What you are asked to do »
In the records below, find the line that contains "Instruction: Click the", then write out that line and each one after it exactly, up to and including the last.

─── Given data

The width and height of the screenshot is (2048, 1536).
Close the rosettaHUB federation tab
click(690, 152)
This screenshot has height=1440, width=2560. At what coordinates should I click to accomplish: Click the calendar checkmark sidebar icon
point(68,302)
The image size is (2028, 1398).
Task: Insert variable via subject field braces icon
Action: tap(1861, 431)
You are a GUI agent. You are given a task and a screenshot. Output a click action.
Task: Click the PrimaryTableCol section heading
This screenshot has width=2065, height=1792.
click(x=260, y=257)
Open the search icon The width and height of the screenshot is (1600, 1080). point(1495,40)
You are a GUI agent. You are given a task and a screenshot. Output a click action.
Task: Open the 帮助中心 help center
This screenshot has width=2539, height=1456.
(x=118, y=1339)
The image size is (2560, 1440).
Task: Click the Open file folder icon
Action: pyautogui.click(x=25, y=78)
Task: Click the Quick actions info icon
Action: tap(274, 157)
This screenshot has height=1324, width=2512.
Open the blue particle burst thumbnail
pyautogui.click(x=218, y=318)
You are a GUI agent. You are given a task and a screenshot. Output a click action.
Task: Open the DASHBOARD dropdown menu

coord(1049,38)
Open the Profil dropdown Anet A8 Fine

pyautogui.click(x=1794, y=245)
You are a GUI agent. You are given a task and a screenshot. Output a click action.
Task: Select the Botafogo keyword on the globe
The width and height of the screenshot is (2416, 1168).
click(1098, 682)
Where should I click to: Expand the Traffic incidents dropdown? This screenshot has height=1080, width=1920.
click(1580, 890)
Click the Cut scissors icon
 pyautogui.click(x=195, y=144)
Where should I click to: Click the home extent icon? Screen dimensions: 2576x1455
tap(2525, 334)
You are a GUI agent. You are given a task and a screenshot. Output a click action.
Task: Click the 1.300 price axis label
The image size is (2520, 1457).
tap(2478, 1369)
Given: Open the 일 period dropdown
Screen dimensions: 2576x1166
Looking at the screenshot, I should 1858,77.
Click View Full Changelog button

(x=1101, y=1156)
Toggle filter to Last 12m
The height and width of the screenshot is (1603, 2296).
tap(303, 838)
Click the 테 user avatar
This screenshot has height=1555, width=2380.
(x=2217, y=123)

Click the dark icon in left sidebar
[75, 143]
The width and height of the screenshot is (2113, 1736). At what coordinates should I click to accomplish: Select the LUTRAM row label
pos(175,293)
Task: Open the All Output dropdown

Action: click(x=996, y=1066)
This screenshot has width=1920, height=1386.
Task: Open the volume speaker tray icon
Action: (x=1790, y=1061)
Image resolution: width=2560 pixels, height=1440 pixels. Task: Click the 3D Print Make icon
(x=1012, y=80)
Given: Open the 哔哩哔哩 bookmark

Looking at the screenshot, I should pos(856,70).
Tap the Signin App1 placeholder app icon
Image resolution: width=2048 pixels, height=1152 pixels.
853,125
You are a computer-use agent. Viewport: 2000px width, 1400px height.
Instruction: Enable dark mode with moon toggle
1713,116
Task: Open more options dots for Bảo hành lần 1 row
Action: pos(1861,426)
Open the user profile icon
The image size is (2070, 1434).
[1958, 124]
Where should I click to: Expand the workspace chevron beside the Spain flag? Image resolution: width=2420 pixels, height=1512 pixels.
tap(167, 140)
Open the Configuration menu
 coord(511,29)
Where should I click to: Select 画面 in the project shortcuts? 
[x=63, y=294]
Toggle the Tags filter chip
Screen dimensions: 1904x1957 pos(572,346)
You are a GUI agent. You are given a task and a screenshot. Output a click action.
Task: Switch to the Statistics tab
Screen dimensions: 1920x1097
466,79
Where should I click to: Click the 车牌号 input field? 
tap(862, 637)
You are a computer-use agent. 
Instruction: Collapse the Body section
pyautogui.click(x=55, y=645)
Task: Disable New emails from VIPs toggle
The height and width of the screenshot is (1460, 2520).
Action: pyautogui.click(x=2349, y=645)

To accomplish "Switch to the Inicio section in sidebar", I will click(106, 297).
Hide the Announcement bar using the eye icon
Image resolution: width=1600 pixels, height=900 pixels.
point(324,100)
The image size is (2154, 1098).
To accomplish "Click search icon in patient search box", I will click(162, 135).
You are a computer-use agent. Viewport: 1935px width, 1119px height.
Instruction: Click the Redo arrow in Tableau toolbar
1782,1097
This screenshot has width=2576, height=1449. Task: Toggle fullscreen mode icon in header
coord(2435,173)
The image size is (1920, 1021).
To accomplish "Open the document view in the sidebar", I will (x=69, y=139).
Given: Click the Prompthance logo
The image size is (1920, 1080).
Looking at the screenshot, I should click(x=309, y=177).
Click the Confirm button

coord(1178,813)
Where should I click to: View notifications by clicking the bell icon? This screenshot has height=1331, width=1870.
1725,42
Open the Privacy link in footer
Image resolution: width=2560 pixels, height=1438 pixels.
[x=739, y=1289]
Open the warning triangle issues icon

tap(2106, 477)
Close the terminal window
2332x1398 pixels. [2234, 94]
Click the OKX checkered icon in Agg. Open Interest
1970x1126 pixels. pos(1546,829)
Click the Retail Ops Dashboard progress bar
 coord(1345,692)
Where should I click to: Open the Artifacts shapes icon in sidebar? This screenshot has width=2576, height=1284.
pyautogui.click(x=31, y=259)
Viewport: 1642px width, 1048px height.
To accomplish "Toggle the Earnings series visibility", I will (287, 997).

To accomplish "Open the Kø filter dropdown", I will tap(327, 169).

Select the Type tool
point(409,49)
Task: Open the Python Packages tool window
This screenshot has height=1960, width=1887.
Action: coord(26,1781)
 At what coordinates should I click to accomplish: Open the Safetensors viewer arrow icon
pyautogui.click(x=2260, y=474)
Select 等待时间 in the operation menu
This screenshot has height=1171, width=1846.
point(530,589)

──────

Completed task »
Instruction: Click the Redo arrow in Tableau toolbar
1782,1097
This screenshot has width=2576, height=1449. Task: Toggle fullscreen mode icon in header
coord(2435,173)
The image size is (1920, 1021).
To accomplish "Open the document view in the sidebar", I will (x=69, y=139).
Given: Click the Prompthance logo
The image size is (1920, 1080).
Looking at the screenshot, I should click(x=309, y=177).
Click the Confirm button

coord(1178,813)
Where should I click to: View notifications by clicking the bell icon? This screenshot has height=1331, width=1870.
1725,42
Open the Privacy link in footer
Image resolution: width=2560 pixels, height=1438 pixels.
[x=739, y=1289]
Open the warning triangle issues icon

tap(2106, 477)
Close the terminal window
2332x1398 pixels. [2234, 94]
Click the OKX checkered icon in Agg. Open Interest
1970x1126 pixels. pos(1546,829)
Click the Retail Ops Dashboard progress bar
 coord(1345,692)
Where should I click to: Open the Artifacts shapes icon in sidebar? This screenshot has width=2576, height=1284.
pyautogui.click(x=31, y=259)
Viewport: 1642px width, 1048px height.
To accomplish "Toggle the Earnings series visibility", I will (287, 997).

To accomplish "Open the Kø filter dropdown", I will tap(327, 169).

Select the Type tool
point(409,49)
Task: Open the Python Packages tool window
This screenshot has height=1960, width=1887.
Action: coord(26,1781)
 At what coordinates should I click to accomplish: Open the Safetensors viewer arrow icon
pyautogui.click(x=2260, y=474)
Select 等待时间 in the operation menu
This screenshot has height=1171, width=1846.
point(530,589)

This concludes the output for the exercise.